The Oldest Human Footprints found in North America Are at Least 21,500 Years Old; It Has Been Proven
The Oldest Human Footprints found in research has confirmed that human feet did not first step on what is today the desert of New Mexico until 21,500 years ago. The venerable age of these prehistoric traces in White Sands, New Mexico, was discovered in 2021, much to the amazement and skepticism of onlookers. The contentious finding has now been confirmed by a team that includes some of the same scientists that performed the more thorough dating.
More than ever, it appears plausible that people lived in what is now North America during the Last Glacial Maximum.
The Oldest Human Footprints found in North America
According to geologist Jeff Pigati of the US Geological Survey (USGS), who co-led the new effort, “the immediate reaction in some circles of the archeological community was that the accuracy of our dating was insufficient to make the extraordinary claim that humans were present in North America during the Last Glacial Maximum.”
But this recent study’s specific methodology truly paid off. Based on radiocarbon dating of seeds from an aquatic plant called Ruppia cirrhosa, or spiral ditch grass, which were discovered lodged in the fossilized prints, the original dating, which determined the footprints were dated between 21,000 and 23,000 years old, was conducted on the fossilized footprints.

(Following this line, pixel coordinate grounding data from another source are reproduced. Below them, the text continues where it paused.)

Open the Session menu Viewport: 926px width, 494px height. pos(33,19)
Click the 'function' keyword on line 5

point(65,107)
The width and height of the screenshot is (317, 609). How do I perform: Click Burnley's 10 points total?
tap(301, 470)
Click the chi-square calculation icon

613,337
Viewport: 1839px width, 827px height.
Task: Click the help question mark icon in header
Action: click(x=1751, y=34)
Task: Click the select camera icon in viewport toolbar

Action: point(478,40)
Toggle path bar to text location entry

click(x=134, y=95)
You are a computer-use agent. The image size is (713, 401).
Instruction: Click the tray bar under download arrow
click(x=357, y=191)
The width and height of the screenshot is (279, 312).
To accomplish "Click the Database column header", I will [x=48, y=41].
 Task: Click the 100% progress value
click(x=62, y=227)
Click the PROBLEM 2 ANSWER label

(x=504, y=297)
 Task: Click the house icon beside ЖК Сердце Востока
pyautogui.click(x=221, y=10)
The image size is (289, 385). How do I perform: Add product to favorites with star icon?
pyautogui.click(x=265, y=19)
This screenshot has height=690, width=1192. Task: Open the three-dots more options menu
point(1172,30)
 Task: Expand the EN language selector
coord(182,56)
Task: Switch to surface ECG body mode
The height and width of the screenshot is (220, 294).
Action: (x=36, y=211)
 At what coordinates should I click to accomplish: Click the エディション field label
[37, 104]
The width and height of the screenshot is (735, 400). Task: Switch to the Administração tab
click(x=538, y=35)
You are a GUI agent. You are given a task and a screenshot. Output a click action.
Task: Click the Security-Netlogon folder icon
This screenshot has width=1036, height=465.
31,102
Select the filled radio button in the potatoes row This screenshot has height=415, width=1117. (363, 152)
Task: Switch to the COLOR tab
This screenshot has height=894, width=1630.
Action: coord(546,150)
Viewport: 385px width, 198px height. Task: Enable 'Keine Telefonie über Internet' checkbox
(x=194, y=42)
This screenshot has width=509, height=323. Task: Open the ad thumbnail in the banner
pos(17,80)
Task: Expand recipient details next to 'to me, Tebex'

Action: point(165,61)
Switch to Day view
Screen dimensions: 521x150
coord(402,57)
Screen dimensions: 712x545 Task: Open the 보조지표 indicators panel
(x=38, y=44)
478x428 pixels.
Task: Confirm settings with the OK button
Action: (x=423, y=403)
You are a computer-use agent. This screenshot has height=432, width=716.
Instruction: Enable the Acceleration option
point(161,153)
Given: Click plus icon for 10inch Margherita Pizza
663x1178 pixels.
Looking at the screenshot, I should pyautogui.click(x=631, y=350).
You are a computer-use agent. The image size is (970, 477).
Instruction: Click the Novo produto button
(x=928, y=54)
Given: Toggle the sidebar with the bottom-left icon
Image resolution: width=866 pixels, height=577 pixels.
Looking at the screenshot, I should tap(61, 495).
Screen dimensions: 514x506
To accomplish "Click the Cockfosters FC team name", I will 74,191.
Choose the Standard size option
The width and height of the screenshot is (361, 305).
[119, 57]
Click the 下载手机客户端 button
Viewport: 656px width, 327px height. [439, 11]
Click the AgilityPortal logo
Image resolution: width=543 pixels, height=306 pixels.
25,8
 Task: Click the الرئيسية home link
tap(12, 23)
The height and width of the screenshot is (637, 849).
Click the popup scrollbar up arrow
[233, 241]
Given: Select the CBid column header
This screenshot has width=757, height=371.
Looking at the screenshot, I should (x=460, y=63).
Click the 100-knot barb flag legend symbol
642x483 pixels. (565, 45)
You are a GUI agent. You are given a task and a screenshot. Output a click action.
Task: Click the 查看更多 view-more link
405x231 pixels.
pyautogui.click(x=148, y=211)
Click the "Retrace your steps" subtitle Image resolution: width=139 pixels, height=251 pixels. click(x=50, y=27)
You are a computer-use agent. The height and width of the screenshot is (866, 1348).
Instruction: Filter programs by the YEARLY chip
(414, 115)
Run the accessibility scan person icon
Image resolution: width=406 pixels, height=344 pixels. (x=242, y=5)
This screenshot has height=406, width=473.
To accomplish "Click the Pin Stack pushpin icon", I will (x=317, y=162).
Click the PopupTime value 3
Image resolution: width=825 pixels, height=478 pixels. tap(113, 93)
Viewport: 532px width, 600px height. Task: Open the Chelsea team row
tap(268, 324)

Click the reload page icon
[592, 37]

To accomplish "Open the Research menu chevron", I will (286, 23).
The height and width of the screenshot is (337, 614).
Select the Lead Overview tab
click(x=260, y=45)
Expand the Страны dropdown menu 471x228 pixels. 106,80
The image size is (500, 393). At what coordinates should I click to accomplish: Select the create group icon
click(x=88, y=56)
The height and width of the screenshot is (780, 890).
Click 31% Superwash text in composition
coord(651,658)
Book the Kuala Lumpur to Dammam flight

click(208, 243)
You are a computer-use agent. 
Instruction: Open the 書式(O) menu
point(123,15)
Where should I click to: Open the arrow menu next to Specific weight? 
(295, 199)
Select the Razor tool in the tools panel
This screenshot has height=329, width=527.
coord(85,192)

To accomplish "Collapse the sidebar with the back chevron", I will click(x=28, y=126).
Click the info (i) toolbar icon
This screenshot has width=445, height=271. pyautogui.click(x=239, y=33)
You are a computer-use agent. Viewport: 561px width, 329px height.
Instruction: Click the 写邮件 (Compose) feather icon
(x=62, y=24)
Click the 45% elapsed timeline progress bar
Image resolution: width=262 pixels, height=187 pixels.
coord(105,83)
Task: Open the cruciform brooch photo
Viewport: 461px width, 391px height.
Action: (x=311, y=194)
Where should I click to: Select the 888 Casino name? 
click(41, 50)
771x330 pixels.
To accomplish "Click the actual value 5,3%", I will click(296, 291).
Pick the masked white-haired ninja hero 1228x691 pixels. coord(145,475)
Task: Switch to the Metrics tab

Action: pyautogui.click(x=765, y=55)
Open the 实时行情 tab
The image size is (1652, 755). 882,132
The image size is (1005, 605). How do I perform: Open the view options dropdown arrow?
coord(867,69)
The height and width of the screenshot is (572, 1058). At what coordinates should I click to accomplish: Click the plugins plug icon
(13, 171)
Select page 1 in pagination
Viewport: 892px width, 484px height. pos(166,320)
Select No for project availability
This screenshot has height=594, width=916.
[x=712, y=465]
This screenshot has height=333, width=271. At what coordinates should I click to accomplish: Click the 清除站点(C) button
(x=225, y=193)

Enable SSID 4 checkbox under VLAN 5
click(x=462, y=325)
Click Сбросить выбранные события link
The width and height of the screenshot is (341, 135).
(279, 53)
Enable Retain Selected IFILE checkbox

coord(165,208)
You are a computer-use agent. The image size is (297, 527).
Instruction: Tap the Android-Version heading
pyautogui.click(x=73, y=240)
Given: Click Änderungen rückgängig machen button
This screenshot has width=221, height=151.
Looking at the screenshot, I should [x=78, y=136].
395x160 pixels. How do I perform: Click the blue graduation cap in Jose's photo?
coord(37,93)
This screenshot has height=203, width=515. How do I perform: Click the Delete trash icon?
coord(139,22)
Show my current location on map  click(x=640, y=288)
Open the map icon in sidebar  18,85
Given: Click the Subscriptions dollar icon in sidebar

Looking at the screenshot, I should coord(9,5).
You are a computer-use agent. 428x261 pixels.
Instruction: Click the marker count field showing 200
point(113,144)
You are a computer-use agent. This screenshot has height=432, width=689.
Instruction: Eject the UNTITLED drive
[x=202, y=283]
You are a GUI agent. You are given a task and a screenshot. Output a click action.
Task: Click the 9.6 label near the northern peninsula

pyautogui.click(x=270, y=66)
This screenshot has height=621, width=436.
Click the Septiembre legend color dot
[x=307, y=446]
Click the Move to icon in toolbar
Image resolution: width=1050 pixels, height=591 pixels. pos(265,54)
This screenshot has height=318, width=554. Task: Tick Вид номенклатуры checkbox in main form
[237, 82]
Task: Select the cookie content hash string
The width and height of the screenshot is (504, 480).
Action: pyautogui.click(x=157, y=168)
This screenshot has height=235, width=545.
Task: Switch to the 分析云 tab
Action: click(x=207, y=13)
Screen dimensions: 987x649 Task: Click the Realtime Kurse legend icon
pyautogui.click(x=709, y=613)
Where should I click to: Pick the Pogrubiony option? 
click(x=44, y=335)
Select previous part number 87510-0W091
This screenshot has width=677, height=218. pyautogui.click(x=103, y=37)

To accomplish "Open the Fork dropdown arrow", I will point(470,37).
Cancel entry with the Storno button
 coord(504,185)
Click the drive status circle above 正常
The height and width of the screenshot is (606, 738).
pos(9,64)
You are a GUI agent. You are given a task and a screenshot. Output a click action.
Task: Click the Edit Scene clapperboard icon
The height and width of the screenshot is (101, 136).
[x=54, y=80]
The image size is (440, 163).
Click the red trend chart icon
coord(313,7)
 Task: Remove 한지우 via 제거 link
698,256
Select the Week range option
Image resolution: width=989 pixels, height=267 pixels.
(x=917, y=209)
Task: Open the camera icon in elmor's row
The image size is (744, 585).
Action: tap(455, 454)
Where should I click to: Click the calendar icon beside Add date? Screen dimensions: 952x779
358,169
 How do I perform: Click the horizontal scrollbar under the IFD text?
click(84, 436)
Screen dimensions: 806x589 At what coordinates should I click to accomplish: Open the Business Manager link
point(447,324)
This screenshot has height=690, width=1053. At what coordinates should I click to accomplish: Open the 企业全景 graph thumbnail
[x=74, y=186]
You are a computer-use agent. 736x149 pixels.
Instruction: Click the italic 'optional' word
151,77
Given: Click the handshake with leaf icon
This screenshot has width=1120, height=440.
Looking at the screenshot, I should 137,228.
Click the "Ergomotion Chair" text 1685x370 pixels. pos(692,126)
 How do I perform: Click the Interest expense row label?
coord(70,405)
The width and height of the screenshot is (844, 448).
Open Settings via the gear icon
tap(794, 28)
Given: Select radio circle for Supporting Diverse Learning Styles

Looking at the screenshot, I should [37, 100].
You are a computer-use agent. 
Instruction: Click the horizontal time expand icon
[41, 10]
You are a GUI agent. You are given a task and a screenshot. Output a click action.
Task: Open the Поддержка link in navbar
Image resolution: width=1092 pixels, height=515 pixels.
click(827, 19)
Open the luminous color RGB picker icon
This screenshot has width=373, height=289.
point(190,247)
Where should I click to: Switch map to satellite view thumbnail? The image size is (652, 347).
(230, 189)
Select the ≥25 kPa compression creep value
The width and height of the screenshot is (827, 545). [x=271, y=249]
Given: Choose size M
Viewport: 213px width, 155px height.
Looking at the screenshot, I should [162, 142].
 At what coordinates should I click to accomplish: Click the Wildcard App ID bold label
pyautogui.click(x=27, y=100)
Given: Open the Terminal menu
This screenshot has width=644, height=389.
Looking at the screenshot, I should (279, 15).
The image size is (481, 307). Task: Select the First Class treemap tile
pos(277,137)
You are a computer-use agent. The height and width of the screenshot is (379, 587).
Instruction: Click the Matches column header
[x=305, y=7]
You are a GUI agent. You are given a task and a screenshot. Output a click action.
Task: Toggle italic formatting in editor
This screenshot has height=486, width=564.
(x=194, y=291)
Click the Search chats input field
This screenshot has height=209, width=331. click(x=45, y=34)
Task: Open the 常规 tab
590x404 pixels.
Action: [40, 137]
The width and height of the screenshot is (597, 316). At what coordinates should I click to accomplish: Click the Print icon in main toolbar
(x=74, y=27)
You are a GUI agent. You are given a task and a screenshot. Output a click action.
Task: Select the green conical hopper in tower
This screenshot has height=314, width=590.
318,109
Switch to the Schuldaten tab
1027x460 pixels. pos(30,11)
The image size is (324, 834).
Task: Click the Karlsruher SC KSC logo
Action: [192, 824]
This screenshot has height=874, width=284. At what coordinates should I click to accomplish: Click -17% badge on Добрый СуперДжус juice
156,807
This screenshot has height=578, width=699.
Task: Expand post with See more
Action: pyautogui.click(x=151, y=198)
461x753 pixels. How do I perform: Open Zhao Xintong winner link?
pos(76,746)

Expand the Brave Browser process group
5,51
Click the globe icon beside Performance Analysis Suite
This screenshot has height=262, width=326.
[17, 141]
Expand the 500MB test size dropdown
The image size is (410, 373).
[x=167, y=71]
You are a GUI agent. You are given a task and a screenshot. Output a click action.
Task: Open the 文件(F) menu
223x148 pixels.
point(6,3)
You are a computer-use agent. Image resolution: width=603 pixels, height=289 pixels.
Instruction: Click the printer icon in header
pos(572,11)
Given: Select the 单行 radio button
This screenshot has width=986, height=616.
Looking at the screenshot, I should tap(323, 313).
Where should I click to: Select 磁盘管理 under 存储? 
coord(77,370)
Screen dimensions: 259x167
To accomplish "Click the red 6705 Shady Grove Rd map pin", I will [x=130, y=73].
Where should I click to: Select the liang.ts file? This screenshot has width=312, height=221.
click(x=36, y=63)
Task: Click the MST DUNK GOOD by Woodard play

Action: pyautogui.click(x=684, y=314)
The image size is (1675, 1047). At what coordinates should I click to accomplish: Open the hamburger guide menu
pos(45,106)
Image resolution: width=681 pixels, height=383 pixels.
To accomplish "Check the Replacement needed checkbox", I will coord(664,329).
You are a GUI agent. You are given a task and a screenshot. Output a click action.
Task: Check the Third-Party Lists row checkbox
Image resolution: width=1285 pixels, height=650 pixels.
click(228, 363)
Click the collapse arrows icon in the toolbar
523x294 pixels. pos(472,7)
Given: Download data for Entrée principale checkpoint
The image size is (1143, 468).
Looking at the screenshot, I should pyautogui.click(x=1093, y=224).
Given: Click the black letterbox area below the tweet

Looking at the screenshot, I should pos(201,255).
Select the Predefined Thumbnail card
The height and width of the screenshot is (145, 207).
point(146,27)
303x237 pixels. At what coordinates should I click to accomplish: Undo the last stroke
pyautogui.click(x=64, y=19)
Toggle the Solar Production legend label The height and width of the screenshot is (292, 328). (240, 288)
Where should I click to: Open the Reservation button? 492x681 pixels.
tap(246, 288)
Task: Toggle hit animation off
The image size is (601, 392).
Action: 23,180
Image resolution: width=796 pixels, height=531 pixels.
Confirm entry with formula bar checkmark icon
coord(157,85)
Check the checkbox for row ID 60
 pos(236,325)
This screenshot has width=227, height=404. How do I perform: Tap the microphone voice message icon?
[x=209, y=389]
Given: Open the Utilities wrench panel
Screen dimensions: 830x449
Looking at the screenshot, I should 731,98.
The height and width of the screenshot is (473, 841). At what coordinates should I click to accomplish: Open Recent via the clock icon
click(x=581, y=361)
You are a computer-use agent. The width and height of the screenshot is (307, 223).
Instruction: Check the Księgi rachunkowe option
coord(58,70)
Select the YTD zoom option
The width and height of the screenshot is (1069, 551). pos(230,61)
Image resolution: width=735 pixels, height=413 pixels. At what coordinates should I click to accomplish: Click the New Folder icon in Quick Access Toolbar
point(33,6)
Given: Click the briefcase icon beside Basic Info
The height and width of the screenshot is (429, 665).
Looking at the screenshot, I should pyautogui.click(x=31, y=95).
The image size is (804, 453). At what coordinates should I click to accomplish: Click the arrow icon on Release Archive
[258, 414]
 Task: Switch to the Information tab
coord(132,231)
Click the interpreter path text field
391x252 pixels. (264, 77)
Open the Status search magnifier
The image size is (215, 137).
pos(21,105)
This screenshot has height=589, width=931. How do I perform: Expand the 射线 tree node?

High up in the Earth’s atmosphere, radioactive carbon, often known as C-14, is created when cosmic rays strike nitrogen. C-14, which is absorbed into plants and animals as they live, gently rains on Earth all the time.
The ratio of C-14 to stable carbon in a sample can be used to calculate the age of that sample because C-14 decays into stable carbon at a known rate.

The watery nature of the plant on which the team based its findings in 2021 raised doubts about the findings. Water can act as a carbon sink, which means that during the course of their lives, plants may absorb dissolved carbon from the water that is older than the carbon that falls from the sky, creating the illusion that the dated plant material is much older than it actually is.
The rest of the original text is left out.